So does the Internet, at least when we are there. Let’s look at what there means.

Pre-digital media were limited by distance, and to a high degree defined by it. Radio and television signals degrade across distances from transmitters, and are limited as well by buildings, terrain, weather, and (on some frequency bands), ionospheric conditions. Even a good radio won’t get an absent signal. Nor will a good TV. Worse, if you live more than a few dozen miles from a TV station’s transmitter, you need a good antenna mounted on your roof, a chimney, or a tall pole. For signals coming from different locations, you need a rotator as well. Even on cable, there is still a distinction between local channels and cable-only ones.
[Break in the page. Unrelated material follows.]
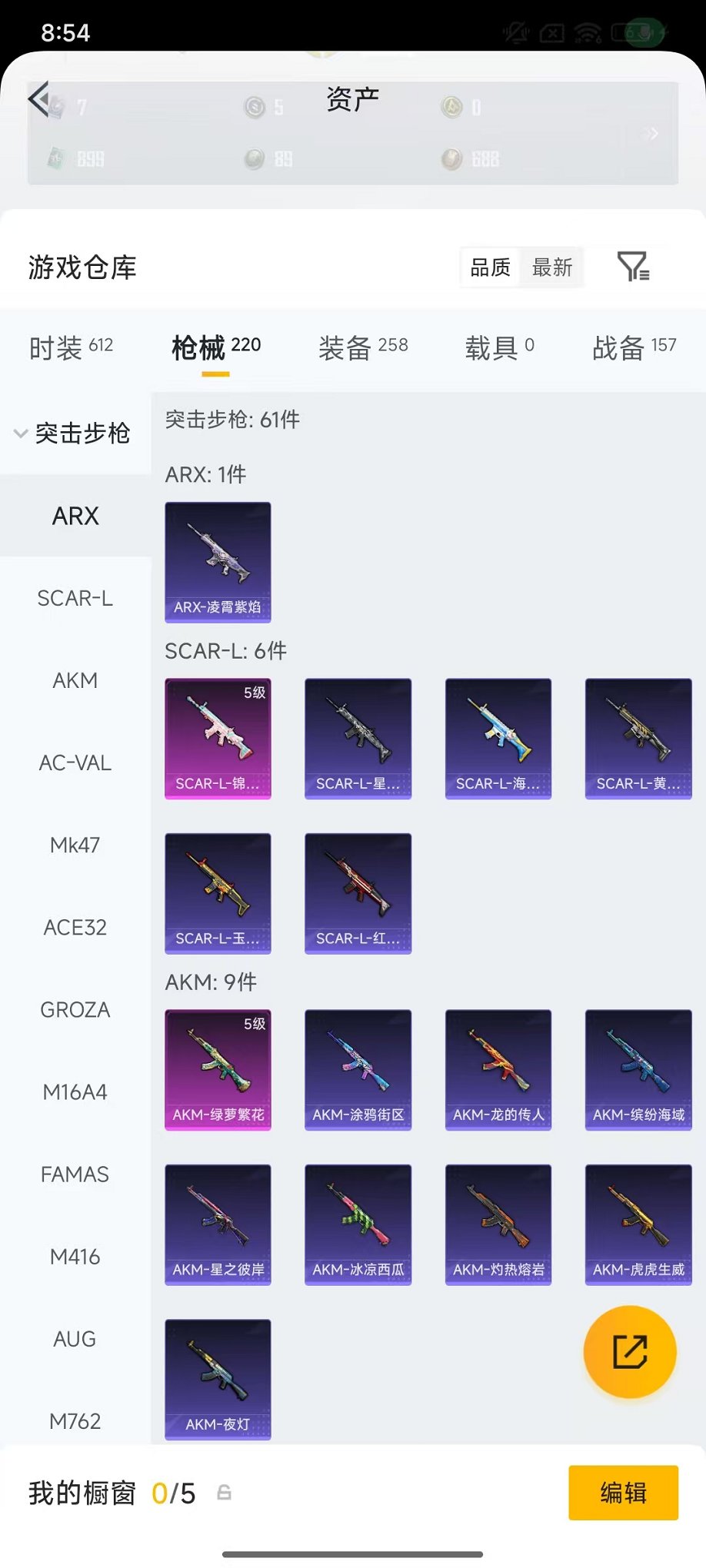Tap the yellow 编辑 button
Screen dimensions: 706x1568
point(623,1493)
You pay more to get “bundles” of the latter, so there is a distance in cost between local and distant channel sources. If you get your TV by satellite, your there needs to be in the satellite’s coverage footprint.

But with the Internet, here and there are the same. Distance is gone, on purpose. Its design presumes that all physical and wireless connections are one, no matter who owns them or how they get paid to move chunks of Internet data. It is a world of ends meant to show nothing of its middles, which are countless paths the ends ignore. (Let’s also ignore, for the moment, that some countries and providers censor or filter the Internet, in some cases blocking access from the physical locations their systems detect. Those all essentially violate the Internet’s simple assumption of openness and connectivity for everybody and everything at every end.)
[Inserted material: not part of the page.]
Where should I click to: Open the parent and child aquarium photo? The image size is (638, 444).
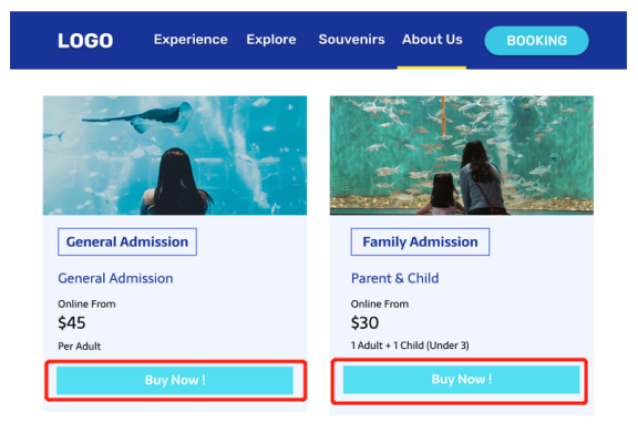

For people on the Internet, distance is collapsed to the height and width of a window. There is also no gravity because space implies three dimensions and your screen has only two, and the picture is always upright. When persons in Scotland and Australia talk, neither is upside down to the other. But they are present with each other and that’s what matters. (This may change in the metaverse, whatever that becomes, but will likely require headgear not everyone will wear. And it will still happen over the Internet.)

Digital life, almost all of which now happens on the Internet, is new to human experience, and our means of coping are limited. For example, by language. And I don’t mean different ones. I mean all of them, because they are made for making sense of a three-dimensional physical world, which the Internet is not.
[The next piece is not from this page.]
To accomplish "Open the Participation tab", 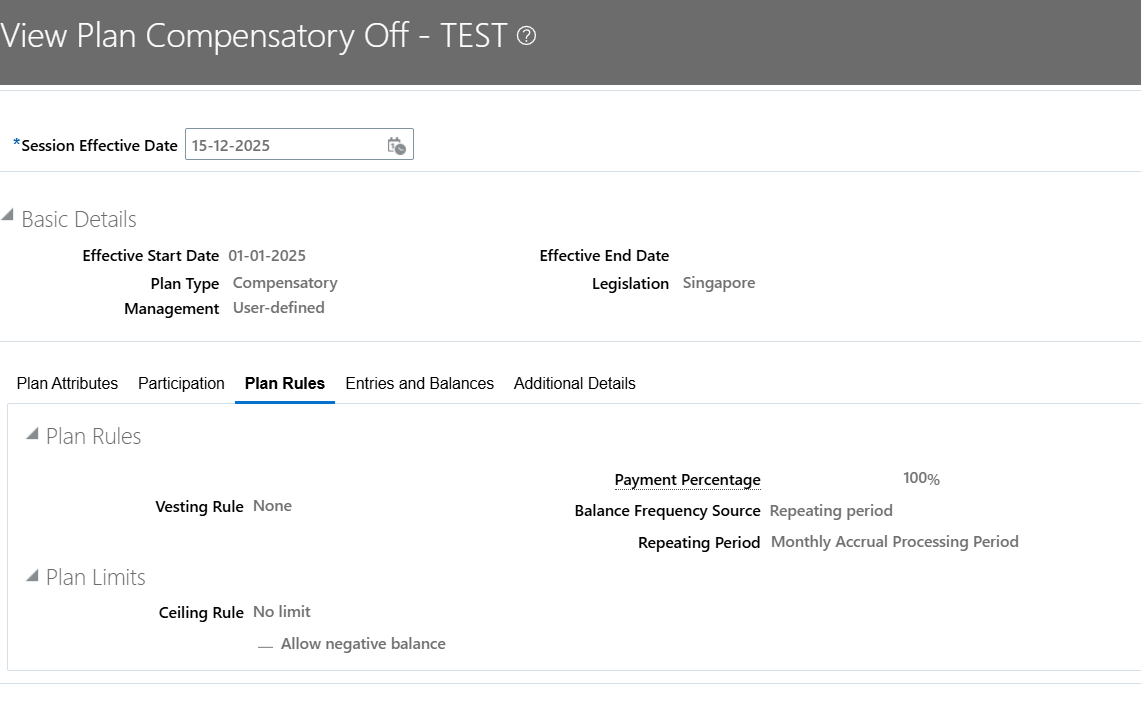I will click(x=181, y=383).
Take prepositions. English, like most languages, has a few dozen prepositions, most of which describe placement in three-dimensional space. Over, around, under, through, beside, within, off, on, over, aboard… all presume three dimensions. That’s also where our bodies are, and it is through our bodies that we make sense of the world. We say good is light and bad is dark because we are diurnal hunters and gatherers, with eyes optimized for daylight. We say good is up and bad is down because we walk and run upright. We “grasp” or “hold on” to an idea because we have opposable thumbs on hands built to grab. We say birth is “arrival,” death is “departure” and careers are “paths,” because we experience life as travel.

But there are no prepositions yet that do justice to the Internet’s absence of distance. Of course, we say we are “on” the Internet like we say we are “on” the phone. And it works well enough, as does saying we are on” fire or drugs. We just frame our understanding of the Internet in metaphorical terms that require a preposition, and “on” makes the most sense. But can we do better than that? Not sure.

Have you noticed that how we present ourselves in the digital world also differs from how we do the same in the physical one? On social media, for example, we perform roles, as if on a stage. We talk to an audience straight through a kind of fourth wall, like an actor, a lecturer, a comedian, musician, or politician. My point here is that the arts and methods of performing in the physical world are old, familiar, and reliant on physical surroundings. How we behave with others in our offices, our bedrooms, our kitchens, our clubs, and our cars are all well-practiced and understood. In social media, the sense of setting is much different and more limited.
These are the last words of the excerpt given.